Passage for review Block Start

The Kissing Disease on Storyville

Kathy Page’s story, “The Kissing Disease” features this week on Storyville, who e-publish one story each week from the best story collections published by commercial and independent presses. What a great idea!  To quote form their information “Storyville was launched to  change the way you interact with the world of literature through your iPad, iPhone, and Kindle.”  Below is some background to “The Kissing Disease.”
THIS WEEK’S STORY
PARADISE AND ELSEWHERE
Kathy Page
Biblioasis
“The Kissing Disease”“The Kissing Disease” is from Kathy Page’s collection, Paradise & Elsewhere (Biblioasis, 2014).  Page is the author of seven novels, including The Story of My Face, nominated for the Orange Prize in 2002 and; Alphabet, which was nominated for a Governor General’s Literary Award for fiction and scheduled for American release Fall 2104.  She is a British writer living in Canada.

Page said this about her story: Well, who doesn’t like to kiss? I’ll admit it cheers me to see other people kissing, too. At high school we called mono the kissing disease, but when I wrote this story I was thinking more of HIV/AIDS. That pandemic surfaced during my twenties. Everyone lost someone. There was a before, and an ongoing after. It was terrible time, but there were eventually some positive consequences: increased honesty and more open public discourse about sex, for example. It was that aspect, the silver lining, that I had in mind.

The story begins with Gary arguing with the radio. My roots are in England, and for decades BBC Radio 4 was the background to my life. No ads, little music, just wonderful voices. Between the drama, poetry and news, panels of experts and pundits would discuss in intricate (sometimes exhaustive) detail the controversies of the day. My family and I frequently joined in and I still sometimes listen online. Gary’s position as the story opens is so vehement that it implies his eventual willingness to enjoy what he thought repugnant. That’s the seed from which the story grew.

Men and masculinity interest me a great deal, as does the way in which, generally speaking, we deal with otherness by separation, as if it was contagious — which brings me right back to disease. Bodies — our relationship with them, the ways in which they may betray or overtake us or be dramatically transformed — are a preoccupation of mine. One of the protagonists in my novel Alphabet is in transition between genders; The Find centres on a woman’s struggles with the onset of Huntington’s disease, and there lies yet another of my many preoccupations: identity. How much can we change and still remain who we are? At what point do we become someone else?

Passage for review Block End
Material provided Block Start

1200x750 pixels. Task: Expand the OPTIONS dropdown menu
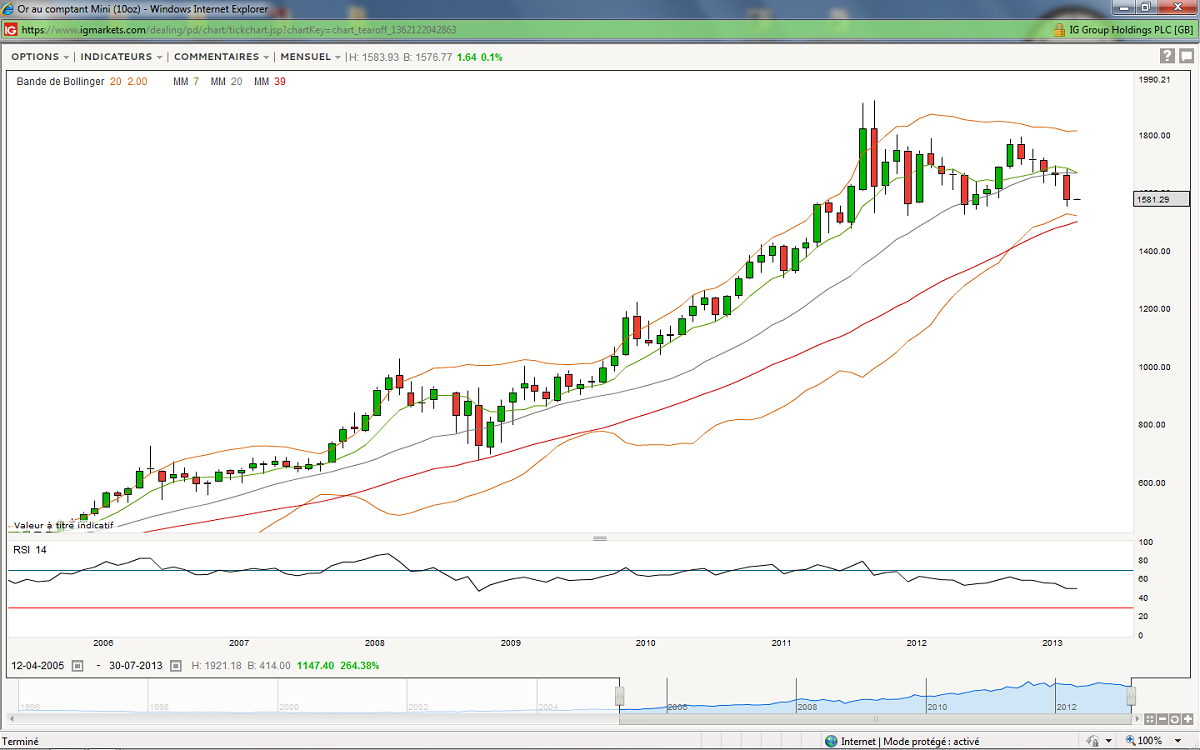(40, 57)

Material provided Block End

** Work to complete **
- a) Return, copied exactly, the part of the Storyville piece that opens with the words containing "Men and masculinity" and closes with "become someone else?".
- b) Answer these questions from the Storyville piece:
(i) Which press published Paradise & Elsewhere, and in what year?
(ii) Which radio station was the background to Page's life for decades?
(iii) Which of Page's novels centers on a woman's struggles with the onset of Huntington's disease?
Work from the Storyville piece alone.

** Solutions to each task **
- a)
Men and masculinity interest me a great deal, as does the way in which, generally speaking, we deal with otherness by separation, as if it was contagious — which brings me right back to disease. Bodies — our relationship with them, the ways in which they may betray or overtake us or be dramatically transformed — are a preoccupation of mine. One of the protagonists in my novel Alphabet is in transition between genders; The Find centres on a woman’s struggles with the onset of Huntington’s disease, and there lies yet another of my many preoccupations: identity. How much can we change and still remain who we are? At what point do we become someone else?

- b)
(i) Biblioasis, 2014
(ii) BBC Radio 4
(iii) The Find